Light This City Bio
Laura Nichol - vocals Mike Dias - bass Brian Forbes - guitar Nick Koenig - guitar Ben Murray - drums
Genres
Twenty years ago, the San Francisco Bay Area was Ground Zero for the extreme metal scene. Metallica, Exodus, Testament and many others were the progenitors of a sound that has endured to this day--albeit in a number of modified forms--and remains the modern sound of metal. Light This City are acutely aware of the musical history of their Bay Area roots and, since their 2003 debut The Hero Cycle, have endeavored to create a sound that not only to pays homage to the originators, but also incorporates the extreme sounds of death metal and the lyrical honesty and passion of hardcore. Some may call it metalcore, but Light This City have taken a different angle on the genre with their unabashedly old-school influences.

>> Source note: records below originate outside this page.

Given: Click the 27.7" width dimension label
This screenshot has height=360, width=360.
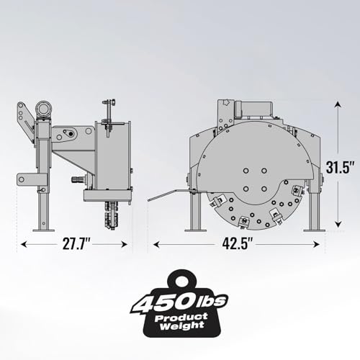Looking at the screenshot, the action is (76, 244).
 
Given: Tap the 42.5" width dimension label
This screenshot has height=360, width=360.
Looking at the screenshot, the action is (238, 244).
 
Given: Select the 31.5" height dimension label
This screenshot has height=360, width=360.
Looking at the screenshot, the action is (340, 167).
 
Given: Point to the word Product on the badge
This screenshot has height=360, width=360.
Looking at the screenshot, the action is (181, 318).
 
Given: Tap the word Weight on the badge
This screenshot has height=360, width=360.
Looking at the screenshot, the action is (181, 326).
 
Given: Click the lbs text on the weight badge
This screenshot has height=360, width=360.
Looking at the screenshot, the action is (212, 300).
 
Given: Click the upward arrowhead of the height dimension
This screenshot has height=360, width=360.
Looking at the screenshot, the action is (338, 105).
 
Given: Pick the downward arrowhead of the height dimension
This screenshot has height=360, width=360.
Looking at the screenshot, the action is (338, 224).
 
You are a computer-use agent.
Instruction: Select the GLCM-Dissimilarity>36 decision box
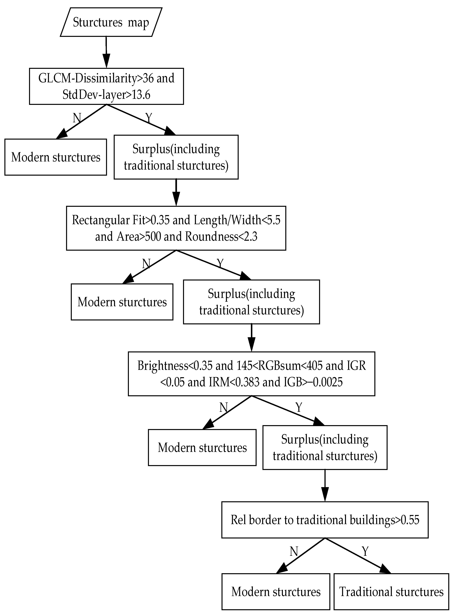pyautogui.click(x=106, y=86)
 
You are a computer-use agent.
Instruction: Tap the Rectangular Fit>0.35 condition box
pyautogui.click(x=176, y=228)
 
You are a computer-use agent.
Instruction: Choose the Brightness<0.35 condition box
pyautogui.click(x=251, y=374)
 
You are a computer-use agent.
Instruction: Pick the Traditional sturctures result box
pyautogui.click(x=391, y=592)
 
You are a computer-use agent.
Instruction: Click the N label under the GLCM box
pyautogui.click(x=77, y=118)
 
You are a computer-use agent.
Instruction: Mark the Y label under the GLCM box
pyautogui.click(x=149, y=117)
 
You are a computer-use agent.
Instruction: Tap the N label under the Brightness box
pyautogui.click(x=224, y=408)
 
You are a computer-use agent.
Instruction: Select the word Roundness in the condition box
pyautogui.click(x=211, y=236)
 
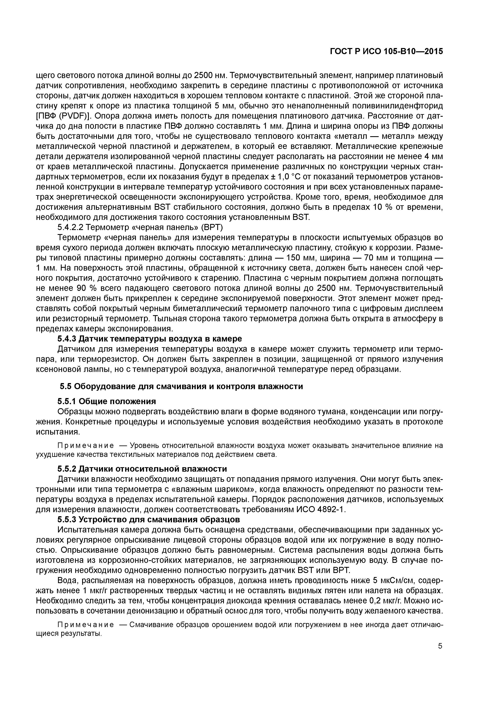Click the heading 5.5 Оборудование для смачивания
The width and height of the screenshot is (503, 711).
click(x=181, y=387)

The trio of vocalist Laura Nichol, bassist Mike Dias and drummer Ben Murray first formed Light This City in 2002 based on a shared interest in both the melodic death metal of bands like At the Gates and the classic thrash metal of Metallica and Megadeth. After extensive touring and the recording of The Hero Cycle with an early lineup that included two different guitarists, the band solidified things with the addition of Brian Forbes and Nick Koenig.
In 2005 this quintet became Prosthetic Records' latest signing and delivered to the label an album that fulfills the potential that its debut suggested. Remains of the Gods, Recorded by Zack Ohren at Castle Ultimate Studios in Oakland, is 34 minutes of unrelenting intensity. Murray’s complex songwriting combined with Nichol’s engraged roar takes metalcore to places it's never been before. Rather than relying solely on Maiden-esque guitar interplay to inject melody into their bludgeonous songs, Light This City instead offer up a punishing fistful of melodic speed metal riffs--think Metallica's Ride the Lightning or Exodus' Bonded By Blood--to create a brutal sound that never needs to devolve into a math-metal cacophony or aimless blast beats just for the sheer sake of proving its intensity.
Remains of the Gods is the rare record that takes liberally from the past, without neglecting modern influences. And with it Light This City have created an album that not only far surpasses their well-received debut, it quite explicitly defines the band's remarkable sound and simultaneously contributes a new page to the Bay Area's storied history of extreme metal.